Sometimes I think I'm chasing pure functional programming, but in a more pragmatic form and separated from type-checking.
That's very interesting. We're doing something similar. I'm curious as to how you reconcile your "intermediate data structures" with one of the principles in the OP, that of minimizing the transformations you have to do on your data in the first place. The latter is a profound insight that I am slowly digesting. One thing it throws out the door, for example, is layered architectures. Not a small deal! Yet it makes sense to me, because my experience with layered architectures has been that the more nicely modular and well-defined you make each layer, the more bloated and nasty the mappings between layers become.
Sometimes I think I'm chasing pure functional programming
No question this is more suited to FP than OO.
Edit: this really is a rich subject. It's interesting that a lot of this discourse is coming out of the game dev world, because that's a section of the software universe which is relatively free of pseudo-technical bullshit (probably because it's so ruthlessly competitive and the demands on the apps are so high).
I usually don't think about performance. nostrademons sounds right: "minimize transformations when you productionize." I don't have experience with productionizing.
So far when I've found myself scaling one piece of my pipeline up, I do one of two things: 1) I switch key pieces from arc to scheme or C. 2) I add a periodic precompute stage to reduce cache misses.
Like pg said somewhere (update: http://ycombinator.com/newsnews.html, /15 Jan), the goal isn't optimizing but keeping performance mediocre as you scale up.
Update: After reading http://news.ycombinator.com/item?id=1005145 I see 'productionize' isn't a big-bang, stop-the-world step. By the new definition I find I do rewrite things for performance fairly often.

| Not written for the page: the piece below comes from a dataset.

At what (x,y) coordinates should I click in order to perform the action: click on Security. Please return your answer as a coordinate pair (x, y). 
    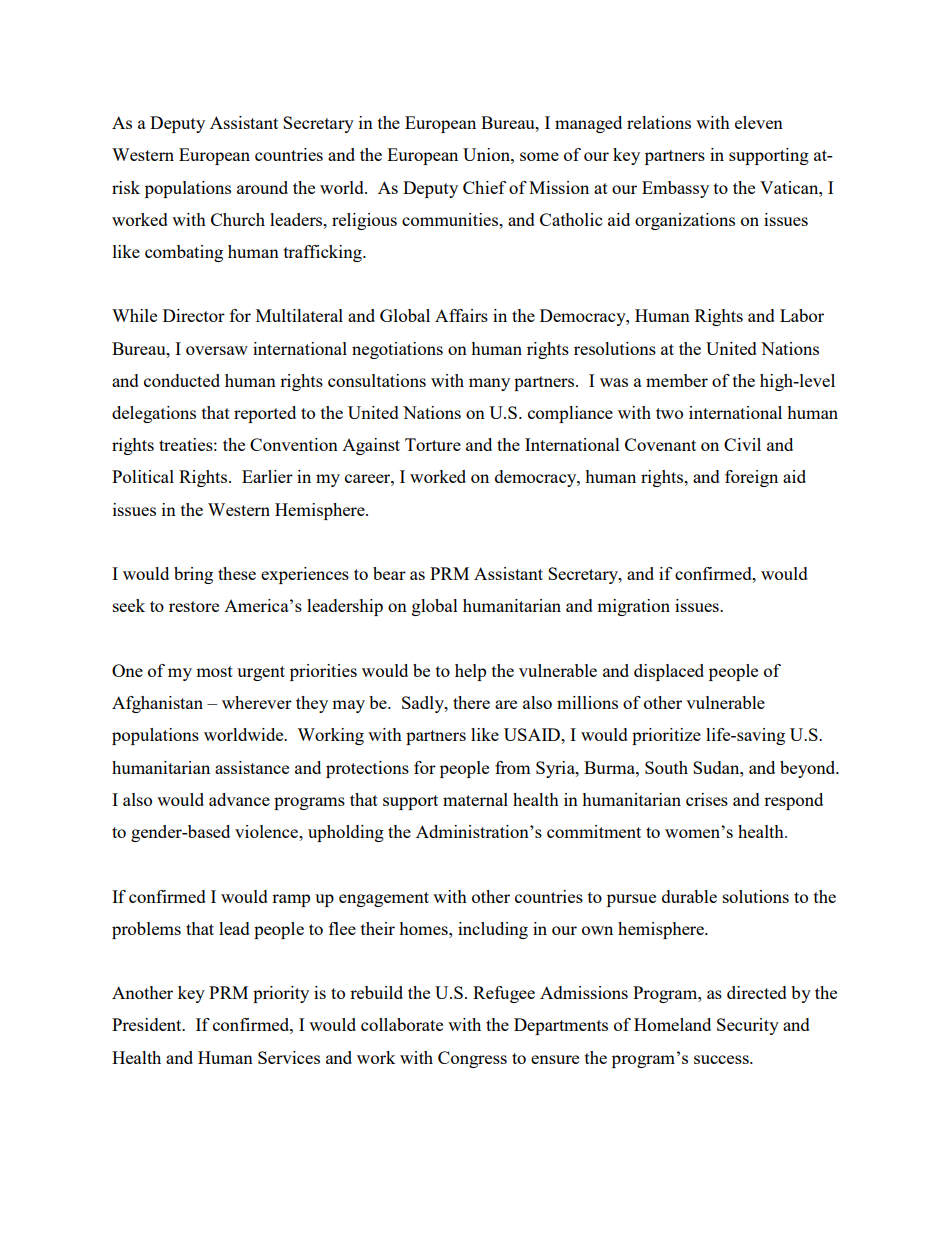
    Looking at the image, I should click on (748, 1026).
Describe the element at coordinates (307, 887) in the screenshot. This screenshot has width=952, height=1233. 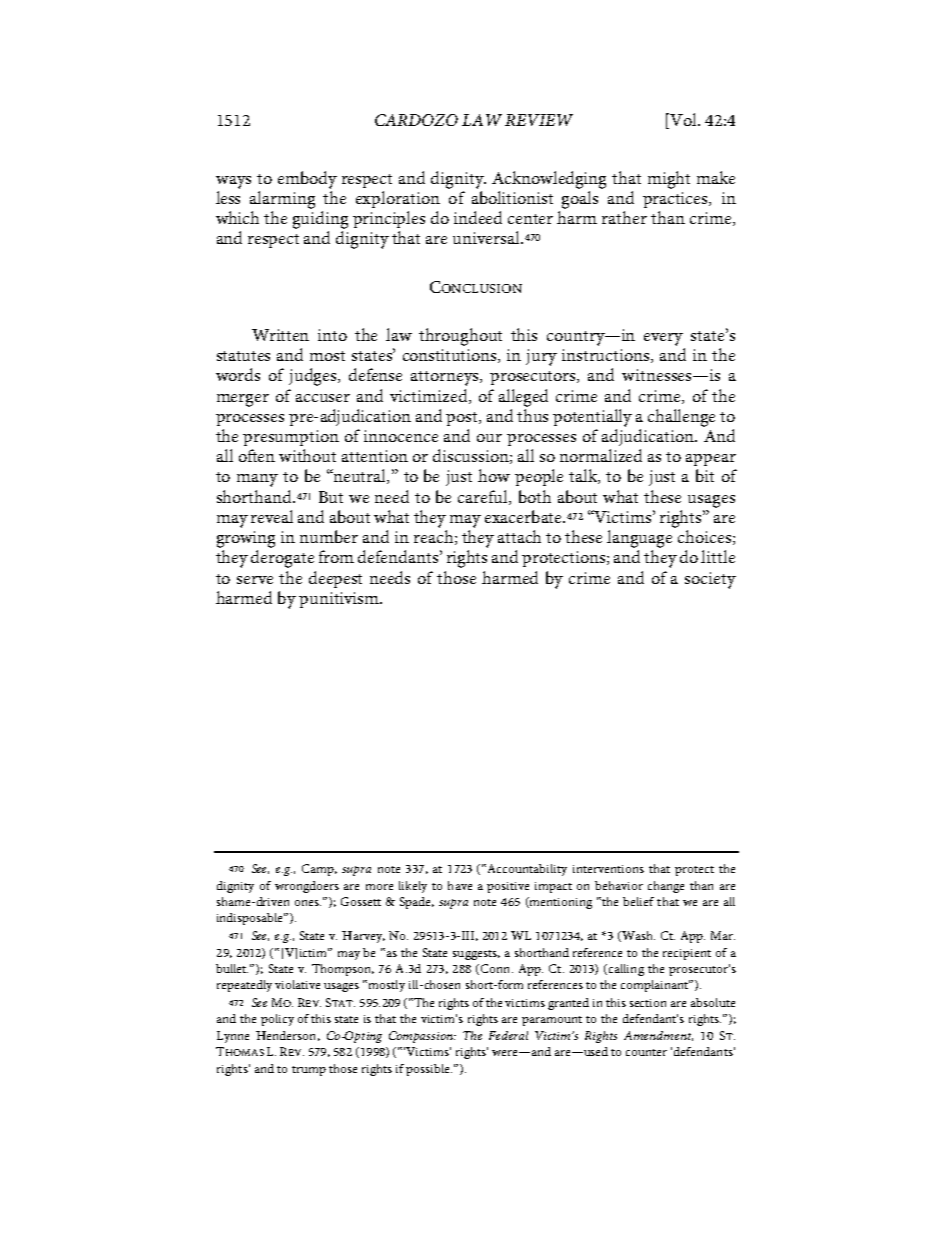
I see `wrongdoers` at that location.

The image in my head now: a ball of mud (http://www.laputan.org/mud) with rewrites as layers. Older layers that have proven themselves harden and fossilize as subsequent rewrites focus more on their performance without changing semantics. But even they aren't immune to the occasional tectonic upheaval.
I was wrong then. We're not doing something similar :)
Like pg said somewhere (update: http://ycombinator.com/newsnews.html, /15 Jan), the goal isn't optimizing but keeping performance mediocre as you scale up.
Where did he use the word, or the concept, "mediocre"?
I found that minimizing transformations on your data is a principle you apply when you productionize. For most of the development cycle, you want to keep things as debuggable as possible (at the possible expense of performance), and intermediate data products + debugging hooks are a good way to do this.
This brings up a much bigger question of when to productionize, though. Most programs are never actually "done", but at some point you have to release to the public and hopefully get millions of users. You need to make the performance/maintainability tradeoff sometime. The later you push it off, the more productive you can be in the critical early stages, and the better a product you can bring to market. But if you push it off too long, you miss the market window entirely and don't get the benefit of user feedback.
But these are fundamental design issues. You can't change fundamental design when you "productionize"; coming up with that design and implementing it is the development cycle.
Productionize usually means "rewrite". I think that software engineers in general have become too averse to rewriting code; as long as you do it with the same team that wrote the prototype, it's often a good idea to throw away everything and start from scratch.
The development cycle for me is much more about collecting requirements than coming up with a design that satisfies those requirements. That's what iterative design is about - you try something out, see if it works for the user, see what other features are really necessary for it to work for the user, and then adjust as necessary. Once you know exactly what the software should do, coming up with a design that does it is fairly easy.
My current project is nearing its 3rd complete rewrite since September, plus nearly daily changes that rip out large bits of functionality and re-do them some other way.
I try not to have a 'fundamental design'. If you rely wholly on caching, you have no intermediate data structures, and code becomes easier to change in dramatic ways. This is the ideal I've been striving for.
Check out arc's defmemo function. Given the ability to memoize (or cache) function invocations, changing your data structures can become simply a matter of refactoring your function boundaries and deciding which ones perform caching.
Sometimes I think I'm chasing pure functional programming, but in a more pragmatic form and separated from type-checking.